On Wed, May 07, 2025 at 06:13:42PM +0200, Christian Brauner wrote:
> When a coredump connection is initiated use the socket cookie as the
> coredump cookie and store it in the pidfd. The receiver can now easily
> authenticate that the connection is coming from the kernel.
>
> Unless the coredump server expects to handle connection from
> non-crashing task it can validate that the connection has been made from
> a crashing task:
>
> fd_coredump = accept4(fd_socket, NULL, NULL, SOCK_CLOEXEC);
> getsockopt(fd_coredump, SOL_SOCKET, SO_PEERPIDFD, &fd_peer_pidfd, &fd_peer_pidfd_len);
>
> struct pidfd_info info = {
> info.mask = PIDFD_INFO_EXIT | PIDFD_INFO_COREDUMP,
> };
>
> ioctl(pidfd, PIDFD_GET_INFO, &info);
> /* Refuse connections that aren't from a crashing task. */
> if (!(info.mask & PIDFD_INFO_COREDUMP) || !(info.coredump_mask & PIDFD_COREDUMPED) )
> close(fd_coredump);
>
> /*
> * Make sure that the coredump cookie matches the connection cookie.

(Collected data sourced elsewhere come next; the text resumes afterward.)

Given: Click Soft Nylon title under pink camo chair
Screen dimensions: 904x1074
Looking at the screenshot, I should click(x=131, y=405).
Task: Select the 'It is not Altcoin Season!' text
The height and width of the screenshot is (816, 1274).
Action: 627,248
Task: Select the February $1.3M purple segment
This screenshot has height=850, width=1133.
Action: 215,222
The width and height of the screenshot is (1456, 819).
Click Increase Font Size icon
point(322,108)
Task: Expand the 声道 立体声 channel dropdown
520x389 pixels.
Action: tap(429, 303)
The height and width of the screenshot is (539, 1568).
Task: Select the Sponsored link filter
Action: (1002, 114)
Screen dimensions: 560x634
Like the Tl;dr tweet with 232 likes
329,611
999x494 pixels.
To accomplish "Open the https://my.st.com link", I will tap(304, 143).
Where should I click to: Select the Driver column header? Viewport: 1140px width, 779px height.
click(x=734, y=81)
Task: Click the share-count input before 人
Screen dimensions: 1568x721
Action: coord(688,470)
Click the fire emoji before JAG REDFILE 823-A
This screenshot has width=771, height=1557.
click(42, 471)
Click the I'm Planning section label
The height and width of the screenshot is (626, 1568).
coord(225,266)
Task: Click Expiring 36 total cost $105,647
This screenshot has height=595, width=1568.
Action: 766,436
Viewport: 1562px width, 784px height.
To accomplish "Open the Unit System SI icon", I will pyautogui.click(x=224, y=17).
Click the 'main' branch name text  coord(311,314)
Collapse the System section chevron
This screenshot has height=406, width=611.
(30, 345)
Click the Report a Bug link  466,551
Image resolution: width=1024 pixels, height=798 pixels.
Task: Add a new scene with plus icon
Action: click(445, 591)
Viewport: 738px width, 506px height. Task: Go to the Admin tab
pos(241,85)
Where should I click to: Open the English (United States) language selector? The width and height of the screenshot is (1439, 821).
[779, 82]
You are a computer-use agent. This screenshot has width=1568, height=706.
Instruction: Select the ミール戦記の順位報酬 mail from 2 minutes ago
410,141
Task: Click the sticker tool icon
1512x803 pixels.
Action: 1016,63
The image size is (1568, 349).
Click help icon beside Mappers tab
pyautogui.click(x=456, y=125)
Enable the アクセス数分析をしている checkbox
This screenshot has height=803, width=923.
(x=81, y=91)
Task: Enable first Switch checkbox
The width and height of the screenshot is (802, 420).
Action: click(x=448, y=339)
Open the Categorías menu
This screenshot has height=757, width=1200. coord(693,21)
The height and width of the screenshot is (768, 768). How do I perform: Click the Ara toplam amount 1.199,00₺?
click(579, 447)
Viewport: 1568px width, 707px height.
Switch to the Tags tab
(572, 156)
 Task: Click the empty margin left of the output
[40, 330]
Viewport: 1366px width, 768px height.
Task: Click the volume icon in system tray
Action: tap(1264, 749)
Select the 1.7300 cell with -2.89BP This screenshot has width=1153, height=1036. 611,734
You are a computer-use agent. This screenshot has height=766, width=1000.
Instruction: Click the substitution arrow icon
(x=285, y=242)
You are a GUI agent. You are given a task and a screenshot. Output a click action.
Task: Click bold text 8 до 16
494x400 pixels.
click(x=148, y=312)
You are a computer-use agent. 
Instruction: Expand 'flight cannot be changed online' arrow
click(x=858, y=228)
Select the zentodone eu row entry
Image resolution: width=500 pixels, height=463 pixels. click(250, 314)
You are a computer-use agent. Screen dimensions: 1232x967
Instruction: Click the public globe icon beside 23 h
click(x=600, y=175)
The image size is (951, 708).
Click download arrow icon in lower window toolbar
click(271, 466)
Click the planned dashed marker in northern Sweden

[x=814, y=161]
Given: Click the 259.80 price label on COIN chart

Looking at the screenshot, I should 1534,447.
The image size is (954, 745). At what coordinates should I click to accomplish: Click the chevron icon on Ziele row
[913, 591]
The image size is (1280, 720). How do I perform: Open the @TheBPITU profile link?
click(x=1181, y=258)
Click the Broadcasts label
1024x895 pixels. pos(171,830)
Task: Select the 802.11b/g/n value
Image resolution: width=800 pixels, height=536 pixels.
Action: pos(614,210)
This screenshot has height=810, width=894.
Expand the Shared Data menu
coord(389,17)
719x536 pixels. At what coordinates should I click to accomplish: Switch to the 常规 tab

> * If they don't it's not the coredump connection from the kernel.
> * We'll get another connection request in a bit.
> */
> getsocketop(fd_coredump, SOL_SOCKET, SO_COOKIE, &peer_cookie, &peer_cookie_len);
> if (!info.coredump_cookie || (info.coredump_cookie != peer_cookie))
> close(fd_coredump);
>
> The kernel guarantees that by the time the connection is made the
> coredump info is available.
Nice approach to tie the coredump socket with the coredumped pidfd!
This indeed removes previous race condition.
I guess a socket's cookie is never zero?